Passage provided:
Preparations for the test injection are underway now, according to John Denis, a BP geologist working with the project. A response should be evident by summer 2008. The demonstration is expected to cost about $10 million, Denis said
The test of the technology in a producing oilfield is the first worldwide and it has far-reaching implications because BP's laboratory tests indicate a possible 10 percent to 15 percent additional recovery of oil from mature oilfields.
If that turns out to be true, and the project is expanded to cover the entire Endicott field, it could increase the recovery of oil from about 65 percent of the oil-in-place at Endicott that is estimated with conventional recovery techniques to about 75 percent or 80 percent with the low-salinity waterflood.
That works out to about 100 million to 150 million barrels of additional oil from the Endicott field, which has about 1.1 billion barrels of oil-in-place, or oil physically trapped in the reservoir rock.
Traditionally about 40 percent of the oil physically in the rock has been produced from oil fields, but on the North Slope that has been pushed to 60 percent in the giant Prudhoe Bay field and 65 percent at Endicott. The higher recovery results from a combination of factors, including the quality of the reservoir rock, which allows efficient drainage of oil, as well as the drilling of new production wells and the application of enhanced oil recovery technologies.

(Target pointing data)

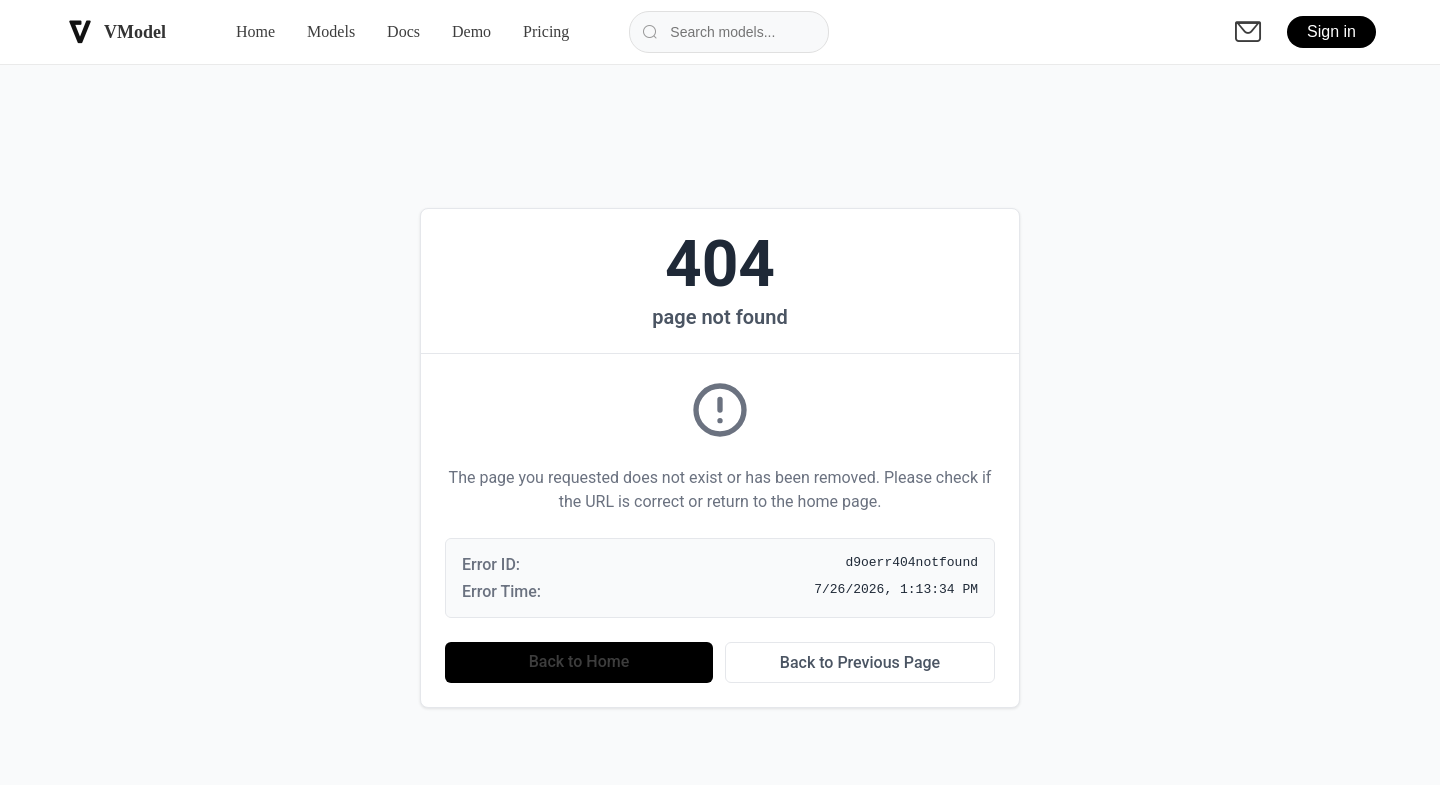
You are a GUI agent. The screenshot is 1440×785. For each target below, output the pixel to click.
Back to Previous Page (860, 662)
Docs (403, 31)
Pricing (546, 31)
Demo (471, 31)
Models (331, 31)
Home (255, 31)
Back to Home (579, 661)
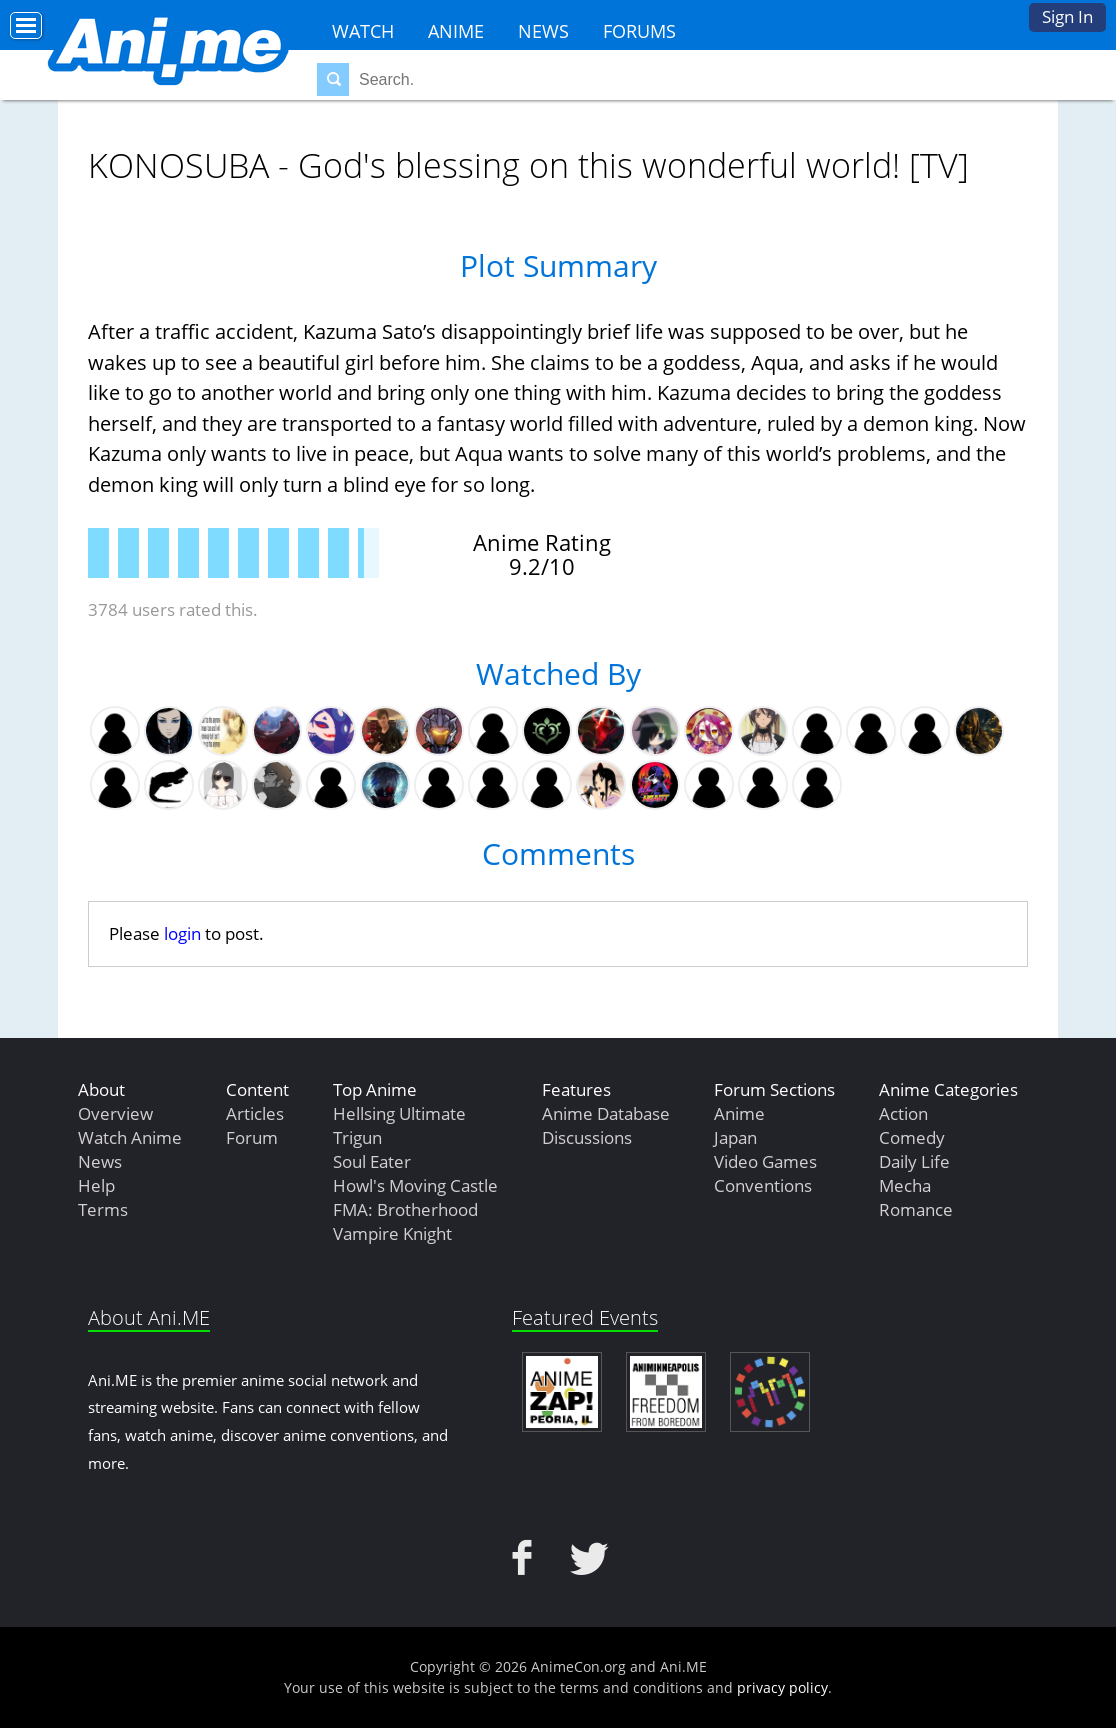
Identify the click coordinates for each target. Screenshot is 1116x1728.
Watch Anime (130, 1137)
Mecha (905, 1185)
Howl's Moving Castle (415, 1185)
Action (903, 1113)
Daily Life (914, 1161)
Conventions (763, 1185)
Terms (103, 1209)
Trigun (357, 1137)
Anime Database (606, 1113)
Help (96, 1185)
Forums (639, 31)
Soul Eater (372, 1161)
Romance (916, 1209)
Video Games (765, 1161)
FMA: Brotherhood (405, 1209)
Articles (255, 1113)
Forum (252, 1137)
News (543, 31)
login (182, 933)
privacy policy (782, 1687)
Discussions (587, 1137)
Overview (115, 1113)
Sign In (1067, 16)
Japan (735, 1137)
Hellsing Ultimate (399, 1113)
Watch (363, 31)
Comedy (912, 1137)
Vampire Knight (392, 1233)
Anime (456, 31)
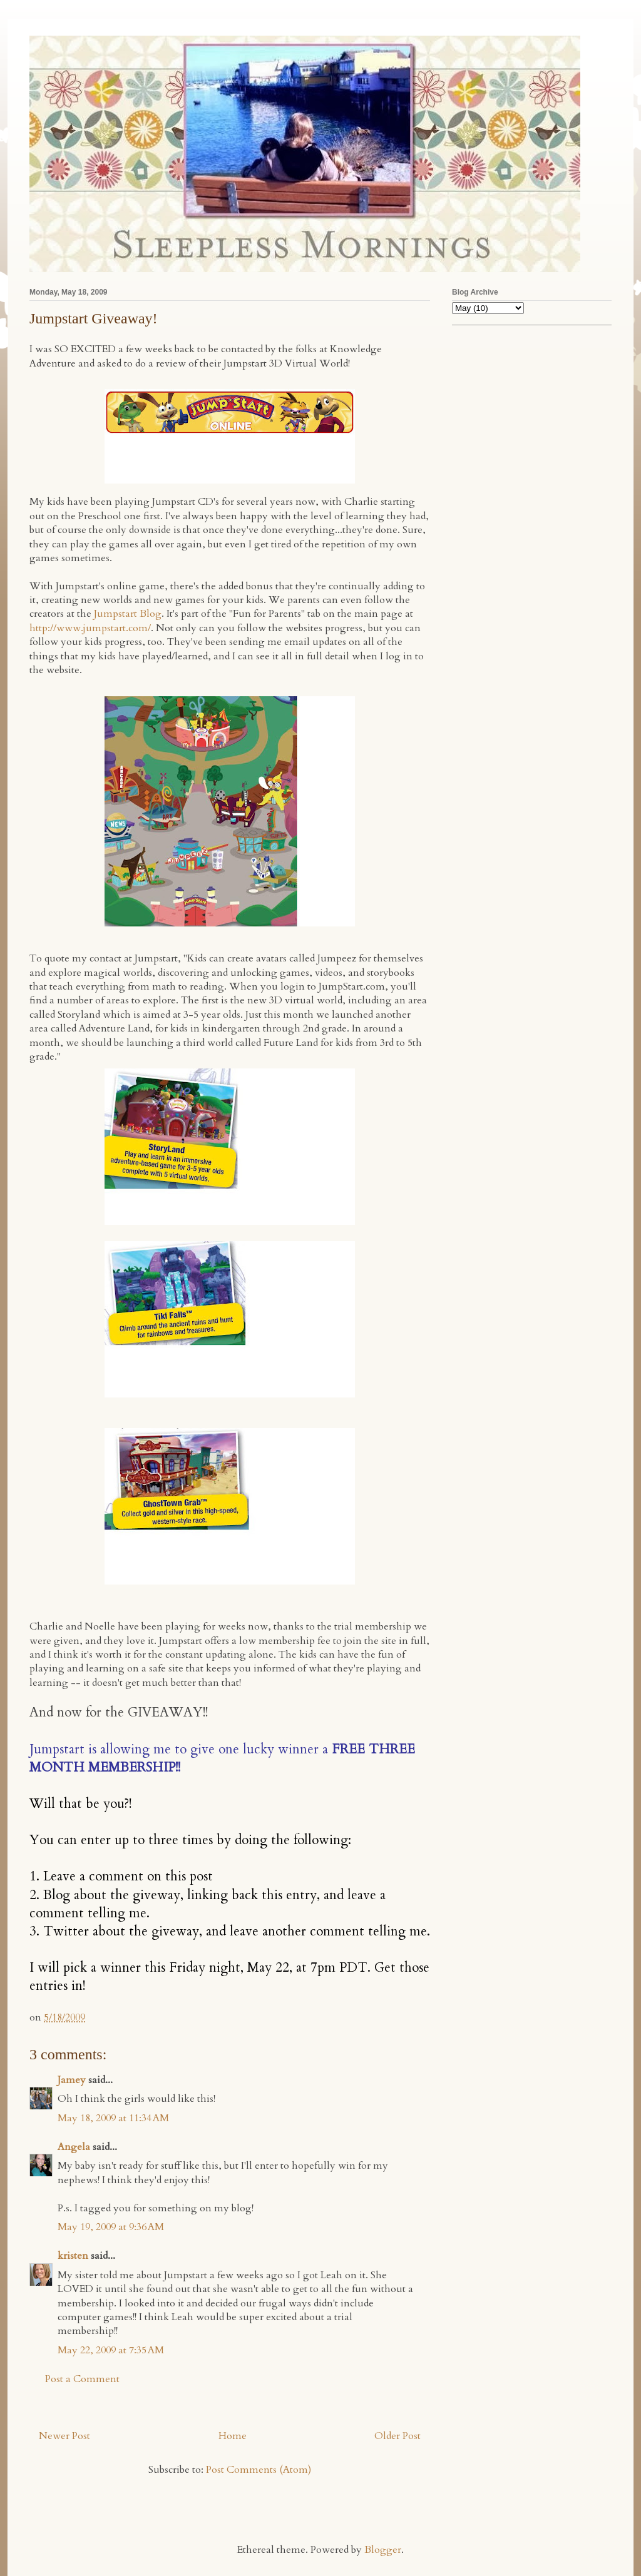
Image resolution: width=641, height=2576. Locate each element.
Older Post (397, 2436)
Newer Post (64, 2436)
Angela (74, 2147)
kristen (73, 2256)
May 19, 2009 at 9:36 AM (111, 2227)
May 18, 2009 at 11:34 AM (113, 2118)
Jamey (72, 2080)
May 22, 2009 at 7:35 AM (111, 2350)
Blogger (382, 2550)
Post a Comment (82, 2379)
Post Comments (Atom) (258, 2470)
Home (232, 2436)
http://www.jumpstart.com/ (90, 628)
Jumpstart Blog (128, 614)
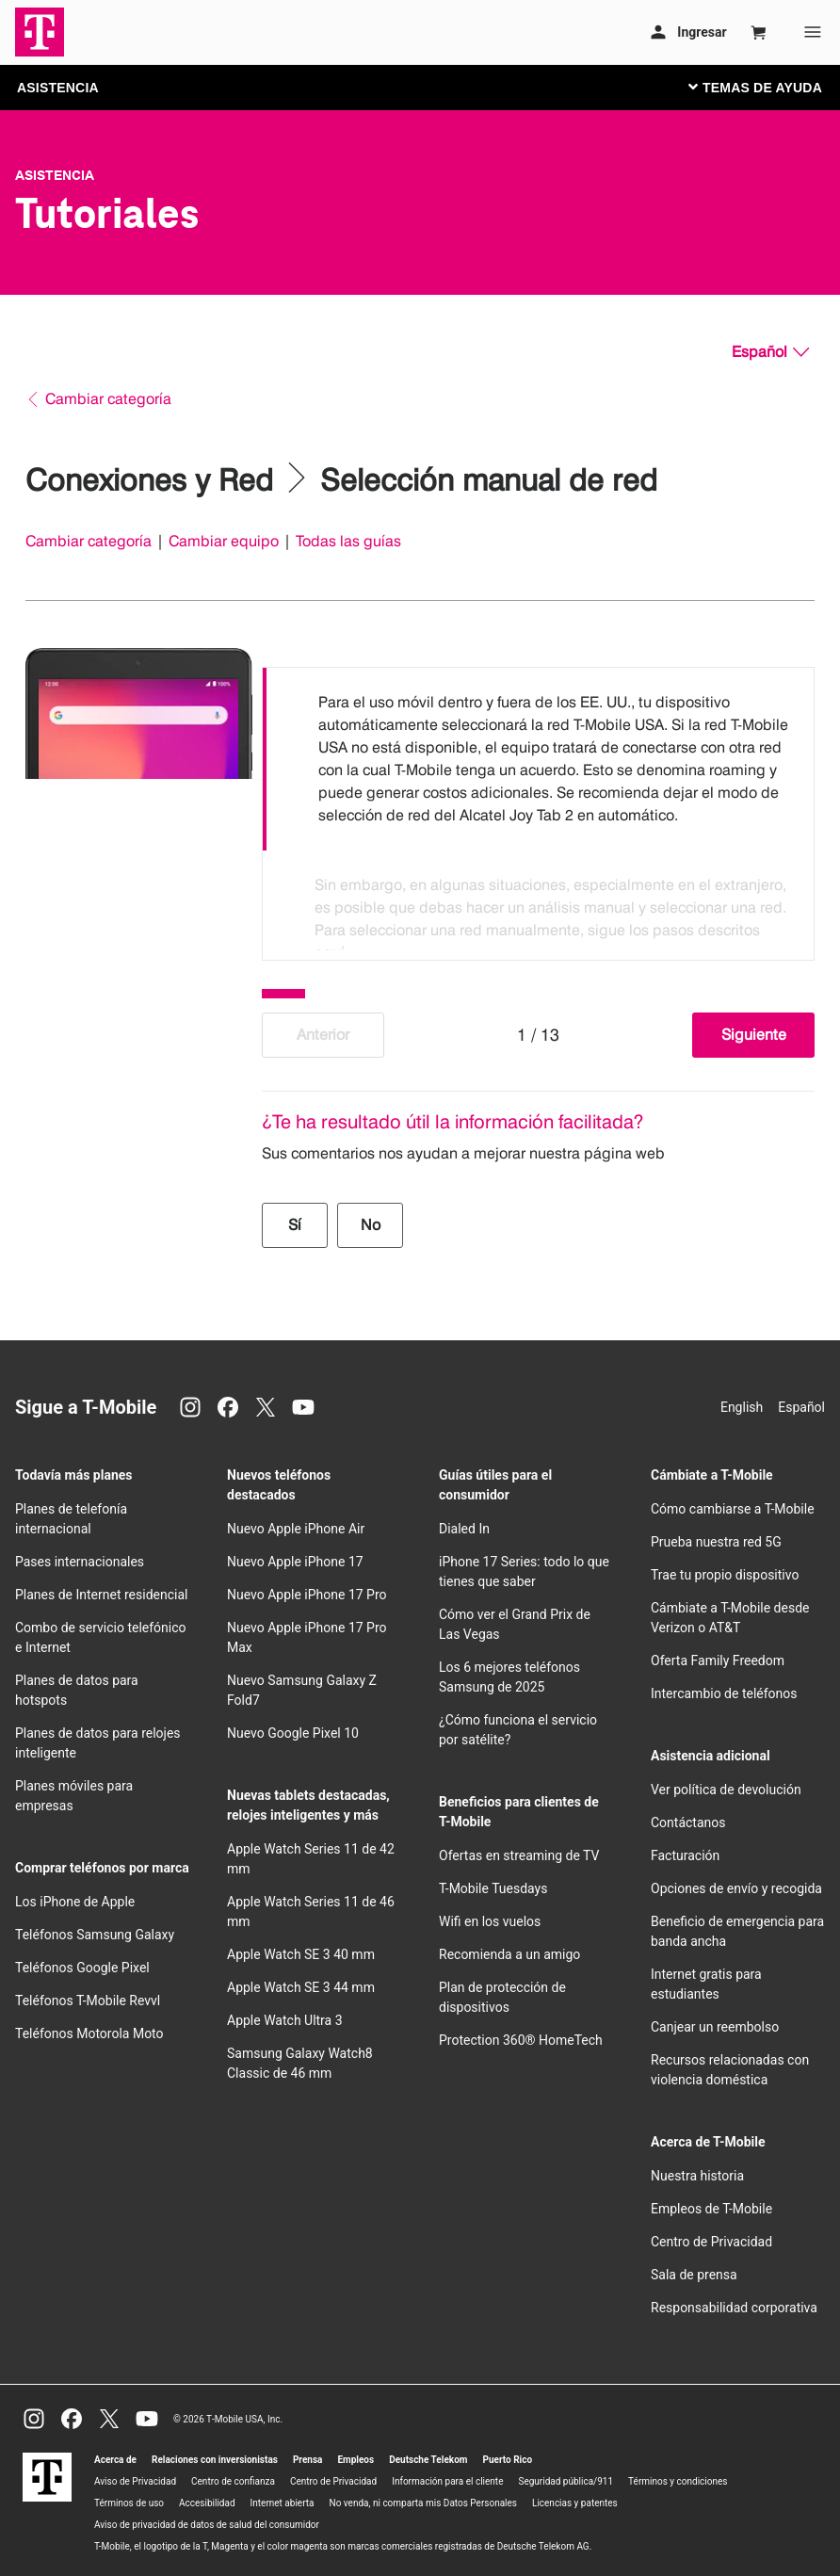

Exercise brief: In the passage on BP's Endicott oilfield test, what is the demonstration expected to cost? These rows stand apart from the passage.

Solution to this problem: About $10 million.